There is a line below that contains "Task: Click the 2020 year marker on time axis". Please reproduce it and all following lines exactly, through the final one.

DATA LISTING Block Start

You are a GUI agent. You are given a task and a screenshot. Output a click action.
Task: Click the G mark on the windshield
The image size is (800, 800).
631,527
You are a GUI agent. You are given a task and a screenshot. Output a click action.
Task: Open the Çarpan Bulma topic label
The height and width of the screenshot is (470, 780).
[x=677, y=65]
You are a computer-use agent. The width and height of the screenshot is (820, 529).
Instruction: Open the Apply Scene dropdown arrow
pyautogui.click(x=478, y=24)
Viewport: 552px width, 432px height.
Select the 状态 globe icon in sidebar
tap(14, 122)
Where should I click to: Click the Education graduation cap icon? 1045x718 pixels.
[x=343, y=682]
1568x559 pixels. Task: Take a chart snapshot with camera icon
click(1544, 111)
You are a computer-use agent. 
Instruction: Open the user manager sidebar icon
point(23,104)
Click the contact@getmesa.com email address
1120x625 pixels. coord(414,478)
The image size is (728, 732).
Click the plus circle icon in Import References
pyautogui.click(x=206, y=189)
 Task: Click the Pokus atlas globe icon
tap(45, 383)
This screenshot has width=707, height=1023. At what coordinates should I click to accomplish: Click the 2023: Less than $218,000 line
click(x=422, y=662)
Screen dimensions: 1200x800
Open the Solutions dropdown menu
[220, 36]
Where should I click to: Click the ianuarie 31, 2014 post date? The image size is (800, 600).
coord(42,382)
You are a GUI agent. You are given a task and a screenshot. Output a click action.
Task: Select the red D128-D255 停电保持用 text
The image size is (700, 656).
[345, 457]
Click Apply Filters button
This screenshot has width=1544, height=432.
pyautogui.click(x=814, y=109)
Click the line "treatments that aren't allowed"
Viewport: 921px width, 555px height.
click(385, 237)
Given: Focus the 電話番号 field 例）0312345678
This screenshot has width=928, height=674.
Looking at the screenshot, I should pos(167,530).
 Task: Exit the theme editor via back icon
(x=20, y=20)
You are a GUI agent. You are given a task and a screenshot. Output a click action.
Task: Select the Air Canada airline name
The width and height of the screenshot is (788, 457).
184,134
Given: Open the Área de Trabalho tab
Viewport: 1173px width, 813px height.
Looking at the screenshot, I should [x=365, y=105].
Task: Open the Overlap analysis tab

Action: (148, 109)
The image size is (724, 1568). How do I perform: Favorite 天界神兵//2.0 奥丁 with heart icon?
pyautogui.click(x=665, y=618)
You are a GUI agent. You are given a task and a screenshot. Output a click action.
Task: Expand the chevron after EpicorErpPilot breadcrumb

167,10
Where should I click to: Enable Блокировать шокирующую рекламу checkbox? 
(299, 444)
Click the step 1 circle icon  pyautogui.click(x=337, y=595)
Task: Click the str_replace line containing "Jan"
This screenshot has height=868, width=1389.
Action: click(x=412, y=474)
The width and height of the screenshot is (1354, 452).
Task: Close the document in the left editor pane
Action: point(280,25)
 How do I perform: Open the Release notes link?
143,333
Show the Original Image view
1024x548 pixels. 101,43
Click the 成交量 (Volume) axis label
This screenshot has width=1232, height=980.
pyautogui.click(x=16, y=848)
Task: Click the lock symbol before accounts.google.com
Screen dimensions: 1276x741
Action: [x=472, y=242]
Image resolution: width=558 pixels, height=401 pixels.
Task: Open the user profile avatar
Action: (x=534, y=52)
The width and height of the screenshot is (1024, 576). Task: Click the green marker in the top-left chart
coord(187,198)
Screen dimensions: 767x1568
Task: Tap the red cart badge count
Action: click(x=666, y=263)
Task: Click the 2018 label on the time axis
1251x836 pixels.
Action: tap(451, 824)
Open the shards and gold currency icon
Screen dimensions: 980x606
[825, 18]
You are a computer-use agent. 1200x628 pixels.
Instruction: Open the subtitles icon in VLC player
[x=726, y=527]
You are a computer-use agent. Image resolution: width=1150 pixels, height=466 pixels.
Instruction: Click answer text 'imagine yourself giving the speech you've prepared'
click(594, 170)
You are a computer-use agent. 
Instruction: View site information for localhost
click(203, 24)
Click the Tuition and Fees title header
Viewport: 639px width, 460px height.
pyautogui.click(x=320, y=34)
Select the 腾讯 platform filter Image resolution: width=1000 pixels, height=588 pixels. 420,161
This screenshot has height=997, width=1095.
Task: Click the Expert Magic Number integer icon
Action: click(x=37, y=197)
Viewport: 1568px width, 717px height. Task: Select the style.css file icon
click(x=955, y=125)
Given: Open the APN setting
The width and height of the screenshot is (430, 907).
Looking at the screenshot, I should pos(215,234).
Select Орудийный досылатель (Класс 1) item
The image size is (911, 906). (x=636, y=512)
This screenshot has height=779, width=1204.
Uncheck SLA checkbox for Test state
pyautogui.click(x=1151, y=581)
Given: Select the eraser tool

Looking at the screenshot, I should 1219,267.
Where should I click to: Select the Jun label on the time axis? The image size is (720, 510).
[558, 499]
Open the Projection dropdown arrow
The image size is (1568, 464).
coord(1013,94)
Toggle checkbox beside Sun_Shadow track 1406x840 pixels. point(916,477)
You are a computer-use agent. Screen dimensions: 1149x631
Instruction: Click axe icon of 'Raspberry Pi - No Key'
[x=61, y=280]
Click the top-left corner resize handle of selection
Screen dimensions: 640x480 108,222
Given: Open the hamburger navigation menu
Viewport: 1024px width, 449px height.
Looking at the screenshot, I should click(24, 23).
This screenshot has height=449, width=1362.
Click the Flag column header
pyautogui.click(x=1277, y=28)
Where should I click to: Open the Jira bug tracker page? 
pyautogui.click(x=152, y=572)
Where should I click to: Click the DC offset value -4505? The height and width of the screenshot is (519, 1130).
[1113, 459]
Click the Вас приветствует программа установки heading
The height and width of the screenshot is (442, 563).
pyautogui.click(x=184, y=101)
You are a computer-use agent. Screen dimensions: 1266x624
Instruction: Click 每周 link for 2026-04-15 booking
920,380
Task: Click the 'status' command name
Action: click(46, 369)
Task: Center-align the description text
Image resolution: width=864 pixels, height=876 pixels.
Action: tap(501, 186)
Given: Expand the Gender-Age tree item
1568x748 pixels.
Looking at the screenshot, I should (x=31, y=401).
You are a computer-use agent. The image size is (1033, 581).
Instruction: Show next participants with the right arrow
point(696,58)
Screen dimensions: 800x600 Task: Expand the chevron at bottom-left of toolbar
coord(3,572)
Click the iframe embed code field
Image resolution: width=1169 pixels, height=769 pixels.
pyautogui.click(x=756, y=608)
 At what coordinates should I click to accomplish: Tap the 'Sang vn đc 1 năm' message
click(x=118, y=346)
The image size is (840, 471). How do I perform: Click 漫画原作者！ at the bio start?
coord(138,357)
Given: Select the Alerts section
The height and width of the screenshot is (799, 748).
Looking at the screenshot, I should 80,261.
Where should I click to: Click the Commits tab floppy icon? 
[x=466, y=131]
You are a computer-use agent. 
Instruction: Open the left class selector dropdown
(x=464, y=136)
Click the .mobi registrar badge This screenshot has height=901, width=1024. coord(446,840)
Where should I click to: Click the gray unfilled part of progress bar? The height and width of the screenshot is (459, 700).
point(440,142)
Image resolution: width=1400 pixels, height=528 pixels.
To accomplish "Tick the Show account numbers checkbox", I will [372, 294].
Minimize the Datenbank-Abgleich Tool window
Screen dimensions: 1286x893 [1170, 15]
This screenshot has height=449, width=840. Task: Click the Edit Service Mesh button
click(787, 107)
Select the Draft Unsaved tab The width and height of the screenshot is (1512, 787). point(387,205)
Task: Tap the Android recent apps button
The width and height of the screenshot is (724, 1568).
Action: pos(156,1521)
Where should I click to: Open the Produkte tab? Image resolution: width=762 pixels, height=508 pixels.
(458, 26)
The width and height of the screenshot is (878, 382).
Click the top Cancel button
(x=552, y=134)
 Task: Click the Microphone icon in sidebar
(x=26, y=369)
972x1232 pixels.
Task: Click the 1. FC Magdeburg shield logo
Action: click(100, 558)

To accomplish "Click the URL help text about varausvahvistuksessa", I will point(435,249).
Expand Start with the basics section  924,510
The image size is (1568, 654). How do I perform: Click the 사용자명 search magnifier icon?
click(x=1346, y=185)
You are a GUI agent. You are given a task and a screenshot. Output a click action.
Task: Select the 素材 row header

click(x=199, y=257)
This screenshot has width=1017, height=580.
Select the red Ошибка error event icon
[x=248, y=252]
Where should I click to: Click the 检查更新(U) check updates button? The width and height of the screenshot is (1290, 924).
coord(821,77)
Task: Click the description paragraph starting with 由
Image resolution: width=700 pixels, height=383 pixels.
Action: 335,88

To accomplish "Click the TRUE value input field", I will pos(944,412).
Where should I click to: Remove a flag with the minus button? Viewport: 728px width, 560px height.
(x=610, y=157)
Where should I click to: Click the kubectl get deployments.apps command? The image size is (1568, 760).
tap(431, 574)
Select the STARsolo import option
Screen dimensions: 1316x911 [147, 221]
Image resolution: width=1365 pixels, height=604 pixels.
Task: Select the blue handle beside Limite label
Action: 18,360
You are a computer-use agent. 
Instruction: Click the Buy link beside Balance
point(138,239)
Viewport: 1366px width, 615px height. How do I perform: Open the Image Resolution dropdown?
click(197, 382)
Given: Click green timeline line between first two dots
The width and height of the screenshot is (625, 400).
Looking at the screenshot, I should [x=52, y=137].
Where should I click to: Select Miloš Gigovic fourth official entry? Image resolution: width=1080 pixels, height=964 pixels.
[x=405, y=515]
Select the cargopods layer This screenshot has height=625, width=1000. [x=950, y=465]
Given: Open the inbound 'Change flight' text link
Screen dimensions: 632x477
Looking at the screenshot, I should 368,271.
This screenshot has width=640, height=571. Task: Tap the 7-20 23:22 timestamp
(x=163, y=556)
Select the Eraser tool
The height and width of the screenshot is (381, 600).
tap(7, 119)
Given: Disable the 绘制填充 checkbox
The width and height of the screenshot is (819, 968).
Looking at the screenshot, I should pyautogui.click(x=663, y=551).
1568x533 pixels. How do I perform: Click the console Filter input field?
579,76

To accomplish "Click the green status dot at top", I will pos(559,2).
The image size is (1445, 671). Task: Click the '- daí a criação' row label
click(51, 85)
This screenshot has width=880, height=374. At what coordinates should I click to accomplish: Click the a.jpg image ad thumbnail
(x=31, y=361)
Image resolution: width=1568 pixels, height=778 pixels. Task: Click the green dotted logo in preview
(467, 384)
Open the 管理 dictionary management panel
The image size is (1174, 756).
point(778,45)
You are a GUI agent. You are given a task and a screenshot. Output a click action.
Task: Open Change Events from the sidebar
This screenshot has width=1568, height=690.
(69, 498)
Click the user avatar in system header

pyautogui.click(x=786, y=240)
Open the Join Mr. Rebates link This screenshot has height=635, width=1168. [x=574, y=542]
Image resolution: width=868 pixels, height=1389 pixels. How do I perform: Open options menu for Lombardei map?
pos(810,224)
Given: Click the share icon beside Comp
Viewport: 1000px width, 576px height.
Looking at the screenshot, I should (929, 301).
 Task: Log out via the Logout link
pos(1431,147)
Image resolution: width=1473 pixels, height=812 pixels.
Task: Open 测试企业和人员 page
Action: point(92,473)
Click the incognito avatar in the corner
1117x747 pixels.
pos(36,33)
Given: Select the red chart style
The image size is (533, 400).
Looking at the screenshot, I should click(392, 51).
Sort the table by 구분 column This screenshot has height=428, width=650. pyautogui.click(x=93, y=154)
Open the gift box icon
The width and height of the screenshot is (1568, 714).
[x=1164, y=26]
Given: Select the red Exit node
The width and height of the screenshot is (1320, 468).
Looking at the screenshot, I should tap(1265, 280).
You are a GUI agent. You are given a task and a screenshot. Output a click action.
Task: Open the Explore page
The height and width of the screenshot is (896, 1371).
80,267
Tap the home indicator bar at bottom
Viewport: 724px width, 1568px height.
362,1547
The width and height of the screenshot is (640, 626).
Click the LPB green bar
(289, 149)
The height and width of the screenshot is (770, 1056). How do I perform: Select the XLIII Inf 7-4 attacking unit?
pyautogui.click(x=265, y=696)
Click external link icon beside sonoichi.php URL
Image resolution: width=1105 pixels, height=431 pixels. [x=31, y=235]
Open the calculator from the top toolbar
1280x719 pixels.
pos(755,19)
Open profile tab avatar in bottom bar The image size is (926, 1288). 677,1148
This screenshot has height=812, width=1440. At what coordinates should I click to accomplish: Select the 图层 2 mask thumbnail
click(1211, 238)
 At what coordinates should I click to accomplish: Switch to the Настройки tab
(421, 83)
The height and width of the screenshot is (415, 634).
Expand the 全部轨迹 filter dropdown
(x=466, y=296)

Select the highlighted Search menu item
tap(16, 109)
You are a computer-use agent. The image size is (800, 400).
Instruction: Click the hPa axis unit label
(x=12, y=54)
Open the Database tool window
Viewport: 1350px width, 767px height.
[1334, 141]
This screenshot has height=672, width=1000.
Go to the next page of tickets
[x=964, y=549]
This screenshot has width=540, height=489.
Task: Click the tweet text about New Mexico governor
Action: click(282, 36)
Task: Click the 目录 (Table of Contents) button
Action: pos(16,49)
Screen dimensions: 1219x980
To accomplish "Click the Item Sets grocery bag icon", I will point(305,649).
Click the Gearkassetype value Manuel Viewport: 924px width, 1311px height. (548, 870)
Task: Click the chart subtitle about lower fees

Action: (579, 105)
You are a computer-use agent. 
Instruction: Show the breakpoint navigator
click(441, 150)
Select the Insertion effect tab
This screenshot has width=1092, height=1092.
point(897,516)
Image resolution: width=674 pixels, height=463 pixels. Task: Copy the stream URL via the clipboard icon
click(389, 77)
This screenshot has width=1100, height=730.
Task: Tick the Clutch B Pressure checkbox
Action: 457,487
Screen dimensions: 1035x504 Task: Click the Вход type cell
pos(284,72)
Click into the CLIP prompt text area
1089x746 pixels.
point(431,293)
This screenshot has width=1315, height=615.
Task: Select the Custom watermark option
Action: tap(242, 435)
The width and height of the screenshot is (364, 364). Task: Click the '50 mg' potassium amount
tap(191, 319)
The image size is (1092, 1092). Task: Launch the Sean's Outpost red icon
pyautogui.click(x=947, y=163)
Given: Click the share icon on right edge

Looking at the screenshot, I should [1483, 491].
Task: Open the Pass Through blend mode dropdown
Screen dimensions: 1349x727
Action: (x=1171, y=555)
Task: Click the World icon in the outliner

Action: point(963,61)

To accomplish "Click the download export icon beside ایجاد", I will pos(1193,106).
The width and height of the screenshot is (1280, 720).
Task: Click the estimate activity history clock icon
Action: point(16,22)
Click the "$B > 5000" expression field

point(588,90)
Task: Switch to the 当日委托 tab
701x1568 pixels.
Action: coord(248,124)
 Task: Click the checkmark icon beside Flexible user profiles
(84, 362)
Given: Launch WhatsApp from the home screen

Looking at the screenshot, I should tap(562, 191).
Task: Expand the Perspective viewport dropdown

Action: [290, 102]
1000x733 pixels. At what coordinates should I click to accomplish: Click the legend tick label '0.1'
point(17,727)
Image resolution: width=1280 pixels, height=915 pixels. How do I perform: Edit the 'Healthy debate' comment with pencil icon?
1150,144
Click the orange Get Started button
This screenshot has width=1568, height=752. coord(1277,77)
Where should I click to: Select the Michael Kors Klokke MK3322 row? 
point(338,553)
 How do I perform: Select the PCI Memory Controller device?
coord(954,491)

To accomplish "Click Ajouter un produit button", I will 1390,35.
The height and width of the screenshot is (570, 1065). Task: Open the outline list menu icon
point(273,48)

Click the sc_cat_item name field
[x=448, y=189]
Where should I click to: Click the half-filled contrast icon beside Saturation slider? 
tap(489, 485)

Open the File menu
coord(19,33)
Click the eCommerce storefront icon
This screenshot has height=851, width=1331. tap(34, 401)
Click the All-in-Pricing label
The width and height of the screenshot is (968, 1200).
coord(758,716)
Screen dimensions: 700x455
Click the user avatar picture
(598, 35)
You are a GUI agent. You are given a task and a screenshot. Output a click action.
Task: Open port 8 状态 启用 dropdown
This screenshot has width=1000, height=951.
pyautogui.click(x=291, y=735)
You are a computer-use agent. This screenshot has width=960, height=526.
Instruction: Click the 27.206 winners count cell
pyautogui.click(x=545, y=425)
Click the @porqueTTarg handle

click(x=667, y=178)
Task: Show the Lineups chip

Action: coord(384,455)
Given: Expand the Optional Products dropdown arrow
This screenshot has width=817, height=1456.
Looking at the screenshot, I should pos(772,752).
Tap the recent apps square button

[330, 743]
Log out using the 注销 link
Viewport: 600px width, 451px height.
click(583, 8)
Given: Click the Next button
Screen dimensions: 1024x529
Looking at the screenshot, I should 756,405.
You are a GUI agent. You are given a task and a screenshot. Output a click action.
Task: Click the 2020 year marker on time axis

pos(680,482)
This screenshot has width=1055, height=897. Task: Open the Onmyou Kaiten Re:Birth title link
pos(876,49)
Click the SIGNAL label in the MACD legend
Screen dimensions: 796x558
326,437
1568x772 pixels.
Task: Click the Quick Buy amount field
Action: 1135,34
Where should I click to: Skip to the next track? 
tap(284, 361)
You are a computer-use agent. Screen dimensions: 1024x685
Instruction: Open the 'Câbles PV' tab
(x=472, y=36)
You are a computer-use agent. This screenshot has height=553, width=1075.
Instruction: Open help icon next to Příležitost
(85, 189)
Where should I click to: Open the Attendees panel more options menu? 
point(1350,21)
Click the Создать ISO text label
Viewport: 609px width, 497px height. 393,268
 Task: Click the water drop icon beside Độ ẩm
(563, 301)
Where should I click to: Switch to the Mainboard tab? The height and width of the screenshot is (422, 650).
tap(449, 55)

DATA LISTING Block End

OUTPUT OF THE TASK
Task: Click the 2020 year marker on time axis

pos(680,482)
This screenshot has width=1055, height=897. Task: Open the Onmyou Kaiten Re:Birth title link
pos(876,49)
Click the SIGNAL label in the MACD legend
Screen dimensions: 796x558
326,437
1568x772 pixels.
Task: Click the Quick Buy amount field
Action: 1135,34
Where should I click to: Skip to the next track? 
tap(284, 361)
You are a computer-use agent. Screen dimensions: 1024x685
Instruction: Open the 'Câbles PV' tab
(x=472, y=36)
You are a computer-use agent. This screenshot has height=553, width=1075.
Instruction: Open help icon next to Příležitost
(85, 189)
Where should I click to: Open the Attendees panel more options menu? 
point(1350,21)
Click the Создать ISO text label
Viewport: 609px width, 497px height. 393,268
 Task: Click the water drop icon beside Độ ẩm
(563, 301)
Where should I click to: Switch to the Mainboard tab? The height and width of the screenshot is (422, 650).
tap(449, 55)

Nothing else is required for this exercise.